The Company and the Underwriter agree that it would not be just and equitable if contributions pursuant to this Section 9(f) were determined by pro rata allocation (even if the Underwriter was treated as one entity for such purpose) or by any other method of allocation which does not take account of the equitable considerations referred to above in this Section 9(f).  The amount paid or payable by an indemnified party as a result of the losses, claims, damages or liabilities (or actions or proceedings in respect thereof) referred to above in this Section 9(f) shall be deemed to include any legal or other expenses reasonably incurred by such indemnified party in connection with investigating or defending any such action or claim.  Notwithstanding the provisions of this subsection (f),  (i) the Underwriter shall be required to contribute any amount in excess of the underwriting discounts and commissions applicable to the Shares purchased by the Underwriter and (ii) no person guilty of fraudulent misrepresentation (within the meaning of Section 11(f) of the Act) shall be entitled to contribution from any person who was not guilty of such fraudulent misrepresentation.

25




(g)  In any proceeding relating to the Registration Statement, the Preliminary Prospectus, or the Final Prospectus Supplement or any supplement or amendment thereto, each party against whom contribution may be sought under this Section 9 hereby consents to the jurisdiction of any court having jurisdiction over any other contributing party, agrees that process issuing from such court may be served upon it by any other contributing party and consents to the service of such process and agrees that any other contributing party may join it as an additional defendant in any such proceeding in which such other contributing party is a party.

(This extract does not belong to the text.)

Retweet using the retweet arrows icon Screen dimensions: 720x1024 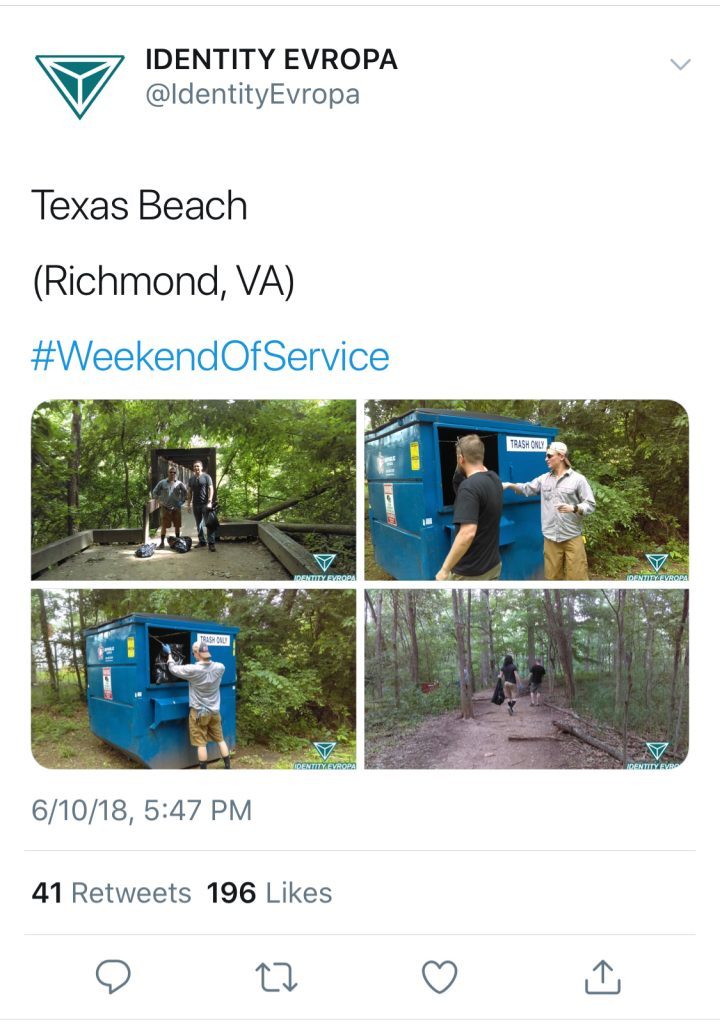276,977
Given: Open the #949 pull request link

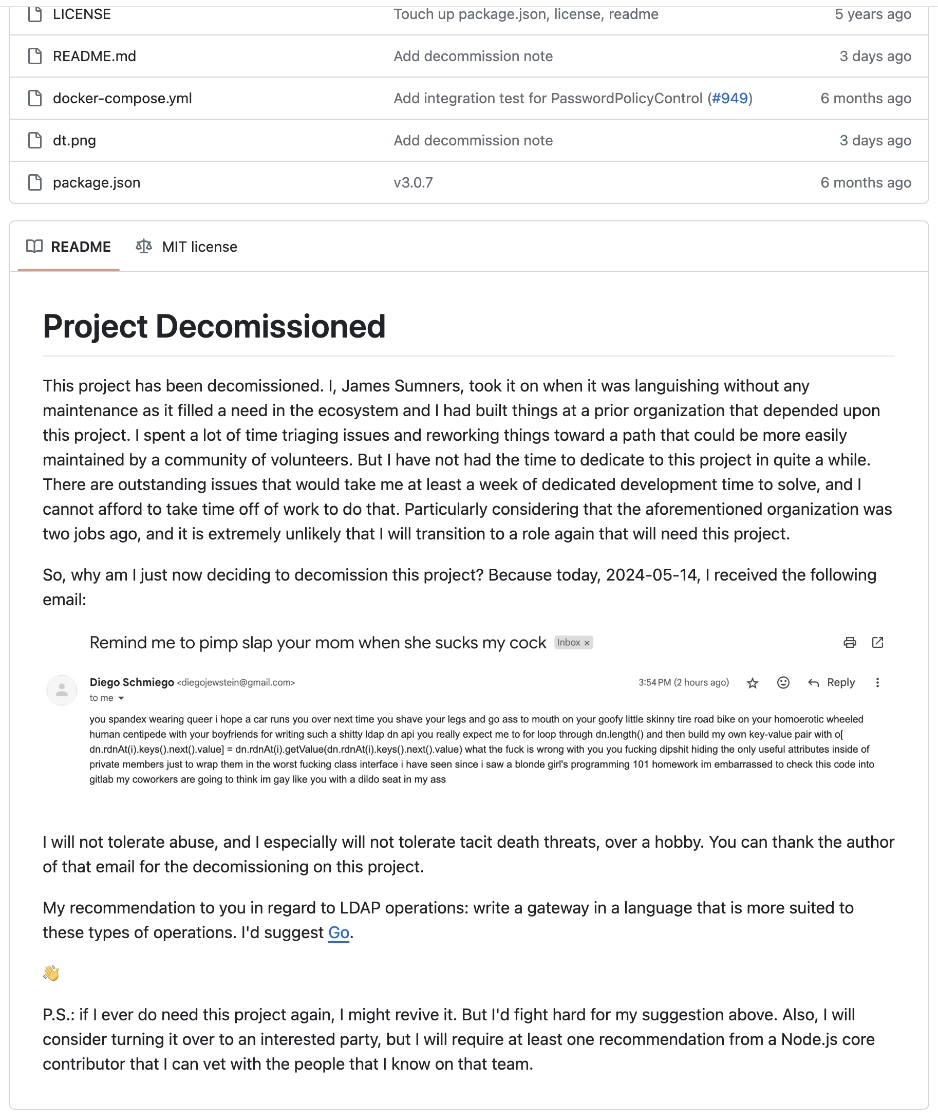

(h)  Any losses, claims, damages, liabilities or expenses for which an indemnified party is entitled to indemnification or contribution under this Section 9 shall be paid by the indemnifying party to the indemnified party as such losses, claims, damages, liabilities or expenses are incurred.  The indemnity and contribution agreements contained in this Section 9 and the representations and warranties of the Company set forth in this Agreement shall remain operative and in full force and effect, regardless of (i) any investigation made by or on behalf of the Underwriter, its directors or officers or any person controlling the Underwriter, the Company, its directors or officers or any persons controlling the Company, (ii) acceptance of any Shares and payment therefor hereunder, and (iii) any termination of this Agreement.  A successor to the Underwriter, its directors or officers or any person controlling the Underwriter, or to the Company, its directors or officers, or any person controlling the Company, shall be entitled to the benefits of the indemnity, contribution and reimbursement agreements contained in this Section 9.

10.           [Reserved.]

11.           Notices.

All communications hereunder shall be in writing and, except as otherwise provided herein, will be mailed, delivered, telecopied or telegraphed and confirmed as follows:  if to the Underwriter, to Deutsche Bank Securities Inc., 60 Wall Street, 4th Floor, New York, New York  10005; Attention: Syndicate Manager, with a copy to Deutsche Bank Securities Inc., 60 Wall Street, New York, New York 10005, Attention: General Counsel, with a copy to Bass, Berry & Sims PLC, The Tower of Peabody Place, 100 Peabody Place, Suite 900, Memphis, Tennessee 38103, Attention: John A. Good; if to the Company, to Gladstone Capital Corporation 1521 Westbranch Drive, Suite 200, McLean, Virginia 22102, Attention: David Gladstone, Chairman and Chief Executive Officer, with a copy to Cooley Godward Kronish LLP, One Freedom Square, Reston Town Center, 11951 Freedom Drive, Reston, Virginia 20190, Attention: Darren DeStefano.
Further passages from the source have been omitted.